---------- Extract ----------

Hispanic business traveler running in airport


Haste is our enemy. It puts us under stress, raises our blood pressure, makes us impatient, renders us more vulnerable to accidents and, most seriously of all, blinds us to the needs of others. Haste is normally not a virtue, irrespective of the goodness of the thing towards which we are hurrying.

Ron Rolheiser, OMI
ALWAYS IN A HURRY


Our struggle to give proper time to family, prayer, and helping others has mainly to do with time. We’re invariably too busy, too pressured, too hurried, too driven, to stop and help.

I know this all too well from my own experience.  I am forever pressured, forever in a hurry, forever over-extended, and forever stepping over all kinds of things that call for my attention on my way to work. As a priest, I can rationalize this by pointing to the importance of the ministry. Ministry is meant to conscript us beyond our own agenda, but deeper down, I know that much of this is a rationalization.

Sometimes too I rationalize my busyness and hurry by taking consolation in the fact that I came to be this way legitimately. It’s in my genes. Both my father and my mother exhibited a similar struggle. They were wonderful, moral, and loving parents, but they were often over-extended. Responding to too many demands is a mixed virtue.

---------- Study material ----------

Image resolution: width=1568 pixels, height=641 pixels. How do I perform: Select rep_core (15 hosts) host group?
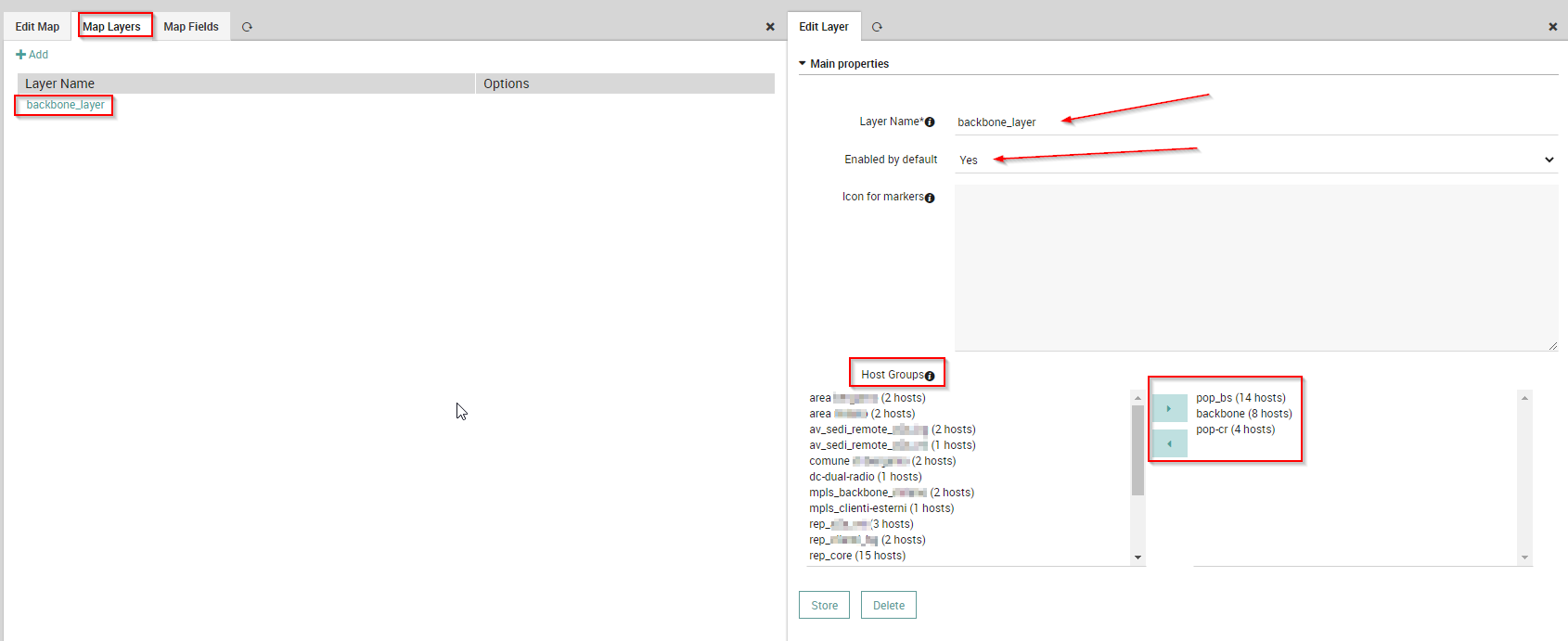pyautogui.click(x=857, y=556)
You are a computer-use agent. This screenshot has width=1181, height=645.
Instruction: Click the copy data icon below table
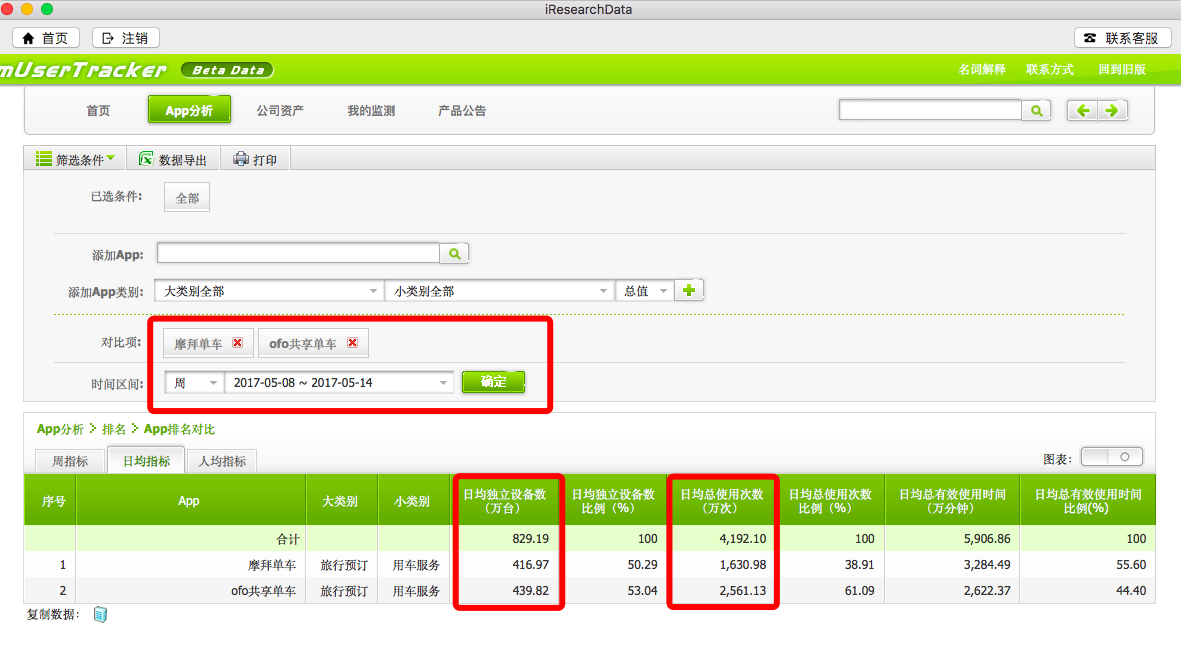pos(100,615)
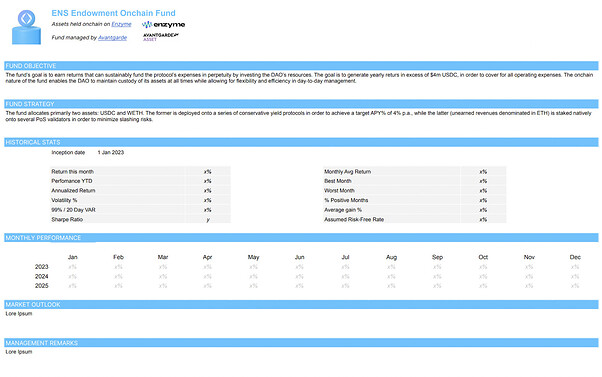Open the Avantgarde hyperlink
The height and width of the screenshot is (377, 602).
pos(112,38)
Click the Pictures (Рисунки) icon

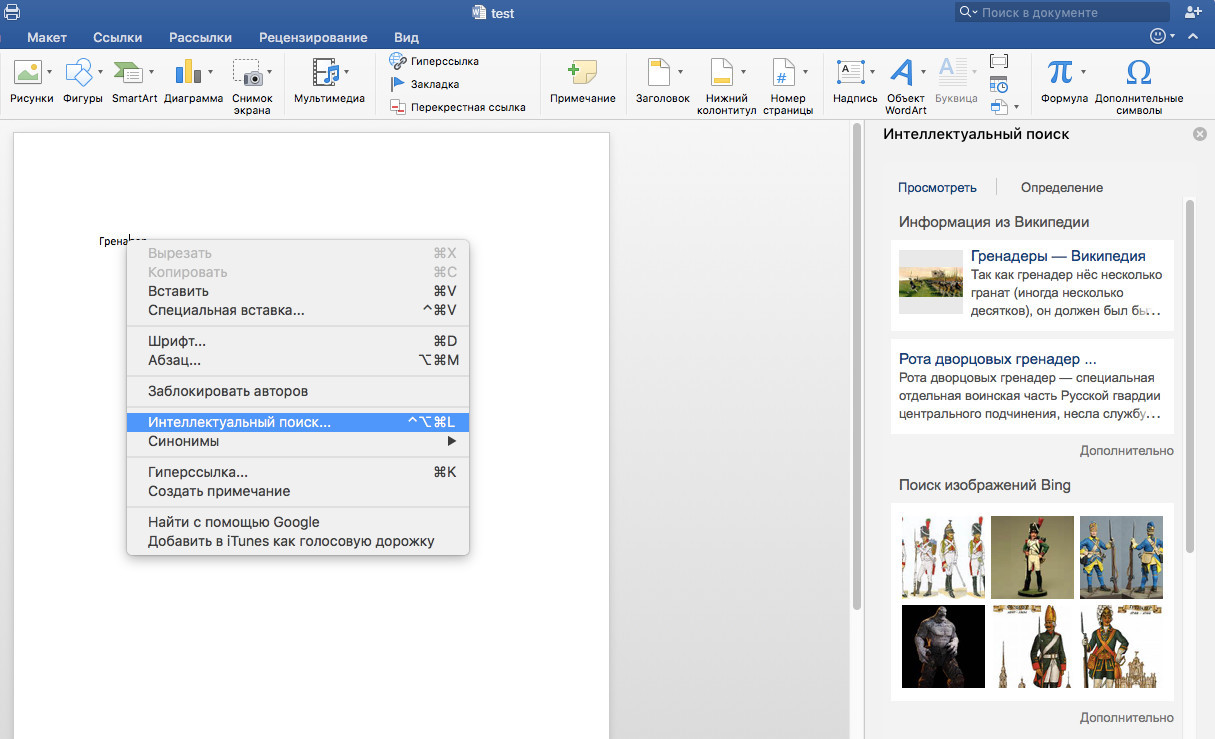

----------

■ Tasks for this exercise ■
**A.** Translate the following sentence from the column on haste into Spanish: "Responding to too many demands is a mixed virtue."
**B.** Carry the column on haste forward, beginning immediately after its final sentence.

■ Response list ■
**A.** Responder a demasiadas exigencias es una virtud ambivalente.

**B.**
It’s no accident that virtually all of the classical spiritual writers, warn about the dangers of overwork.  Indeed, the dangers of haste and hurry are already written into the very first page of scripture where God invites us to make sure to keep proper Sabbath. When we are in a hurry, we see little beyond our own agenda.

The driven person who is always in a hurry at least isn’t constantly struggling to get through the morning to the lunch hour. She always has a purpose. As well, haste and hurry can help make for a productive individual who is affirmed and admired for what he does.  I know this too: I get a lot of affirmation for my work, even as I have to admit that pressure and hurry prevent me much of the time from being a Good Samaritan.

Haste makes waste, so goes the saying. It also makes for a spiritual and a human blindness that can severely limit our compassion.